If anything is going to hold the world together, it is going to have to be love. But, as we can see, we know from prophecies that love is going to have to come from Someone outside the earth.

There are those who say that this is the most sublime statement in all of the Bible regarding God's nature. These verses tell us a great deal about Him and also a great deal about our responsibilities if we are going to be like Him. First, that love is of God, as it says in verse 7. This love (that we have been talking about in I Corinthians 13, in Romans 13, and in Colossians 3) is of God. It is the agape love that we are talking about here. What this verse is saying is that He is its source. This love which John has written of is from God, and it is not normally a part of man's nature.

This agape love means, then, that human love—apart from God—is, at its very best, merely a pale and vague reflection of what God is all the time. Paul said that there are times when a man might give his life for someone else, but it is a rare occasion. But God's love is such that it is always on that level. It is His nature. It is what He is all the time.

John says that God is love, in verse 8. Now, I want to correct something here. Even though that is such a sublime statement, it is also misleading. Again, it is misleading because of what we have learned about love in the past. God is not an abstraction. That is, He is not an abstraction, like love—abstraction, in this case, meaning something that we cannot really see in a form or a shape. It is mystical. God is not like that at all. God is living. He is dynamic. He is a powerful being who has multitudes of facets to His personality. He is not just "love." That is not His only quality. God is so much that He cannot be boxed in. He cannot be wrapped up and presented as merely being one attribute.

That last phrase in I John 4:8 reads in the Greek, "the God is love." The definite article is right in front of, precedes, the word 'God'. The emphasis therefore is on God, not on love. The construction of the sentence means, then, that the two words are not interchangeable. The way that the statement is translated into English makes it appear as though 'God' and 'love' are one and the same thing, but in the Greek it makes it very clear that they are not interchangeable. The emphasis is on God. The God is love. That is what it literally is saying.

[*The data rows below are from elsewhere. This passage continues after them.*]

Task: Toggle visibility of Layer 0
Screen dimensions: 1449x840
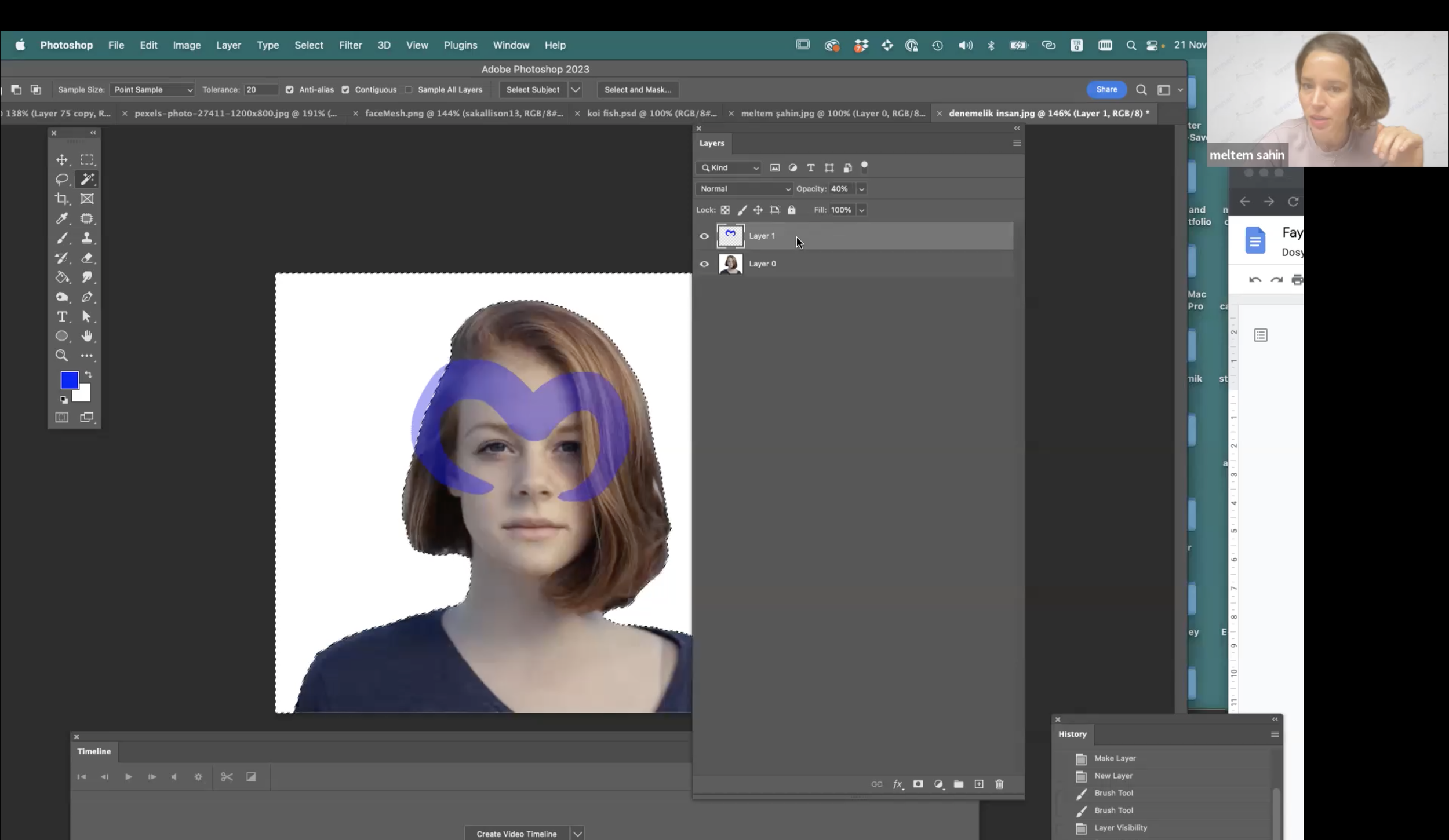Action: 704,263
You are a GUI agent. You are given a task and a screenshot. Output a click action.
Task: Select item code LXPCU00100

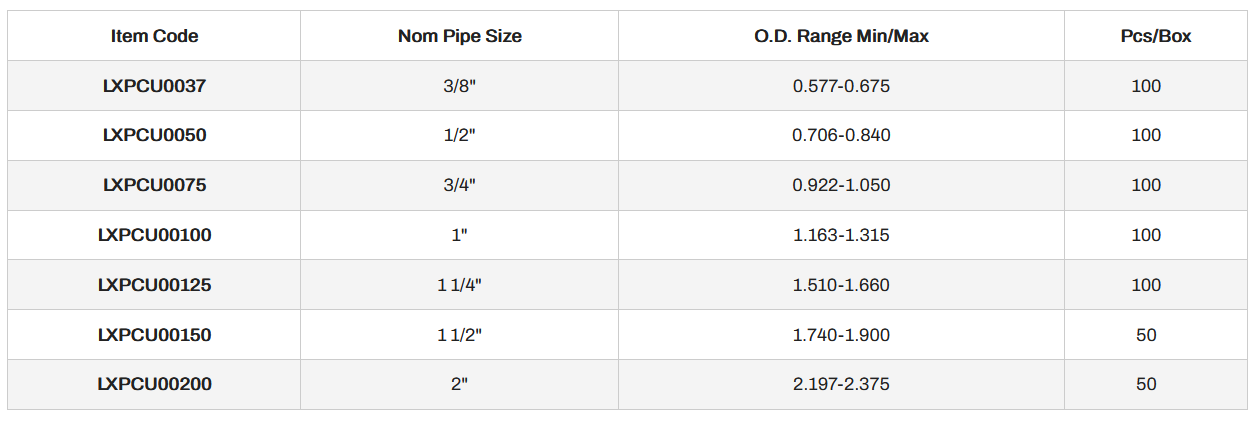click(x=154, y=235)
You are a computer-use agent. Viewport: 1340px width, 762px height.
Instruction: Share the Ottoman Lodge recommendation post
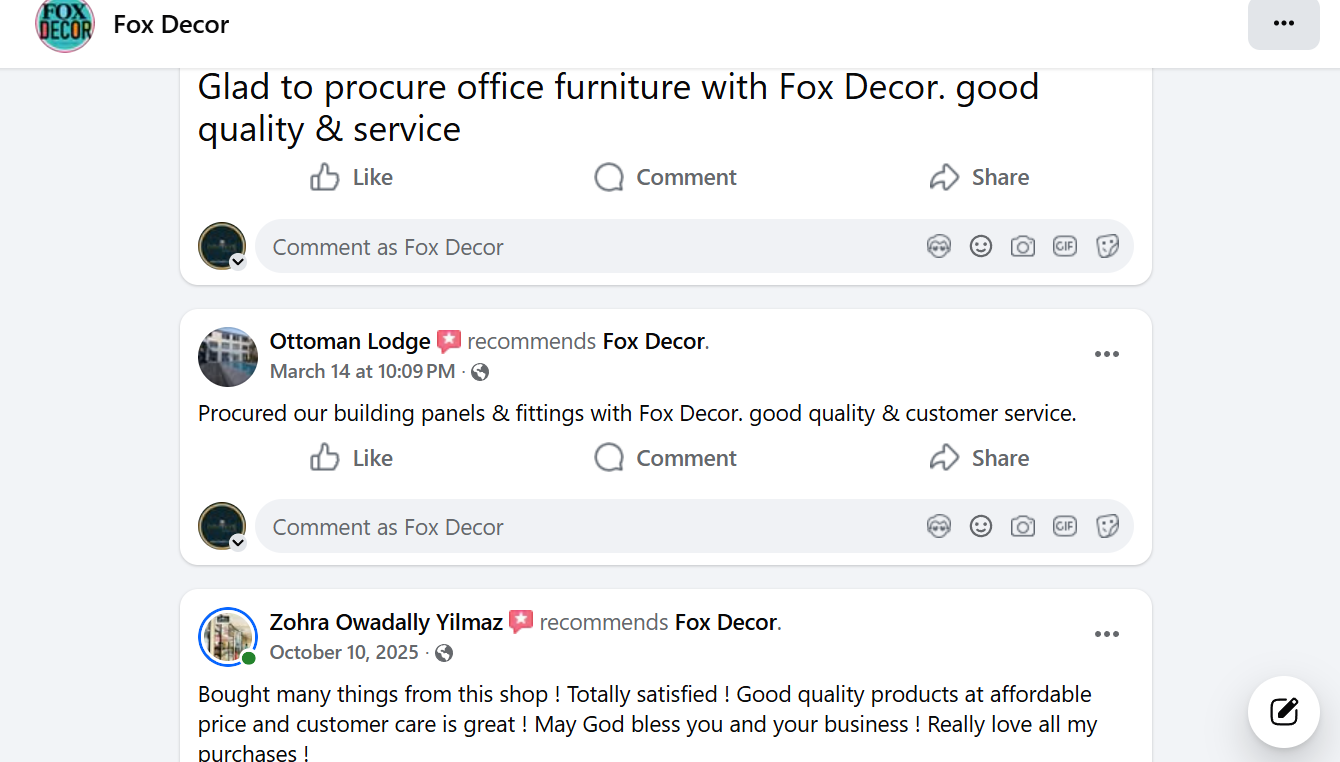979,458
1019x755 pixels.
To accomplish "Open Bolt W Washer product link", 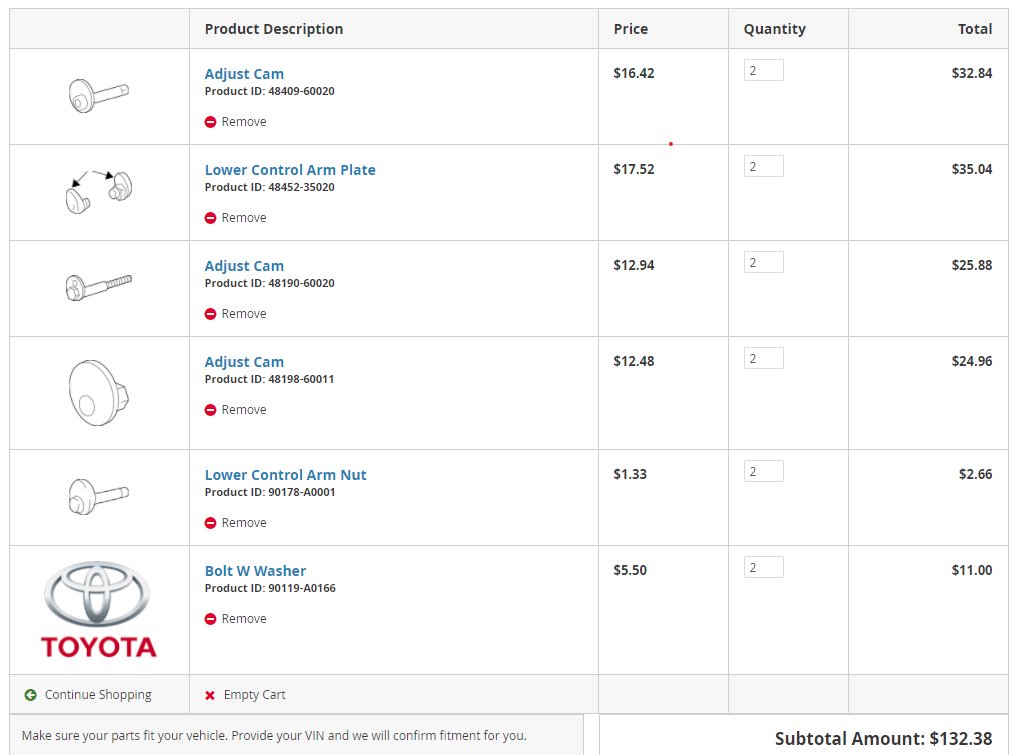I will [x=255, y=571].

Now, if we were going to expand that, or amplify it in the English, it would read somewhat like this: "The God, as to His nature, is love." What it means, then, is God is a loving God. Most of the gods in the ancient world, in Greek mythology, were wrathful, vengeful, angry, picky things who had the same foibles, the same weaknesses, as human beings. They were not 'loving' gods. But the God is a loving God. So it is not to be understood that loving is one of God's activities; but rather that every activity of God is 'loving'. Therefore, if He creates, He creates in love. If He rules, He rules in love. If He judges, He judges in love. All that He does is an expression of His nature.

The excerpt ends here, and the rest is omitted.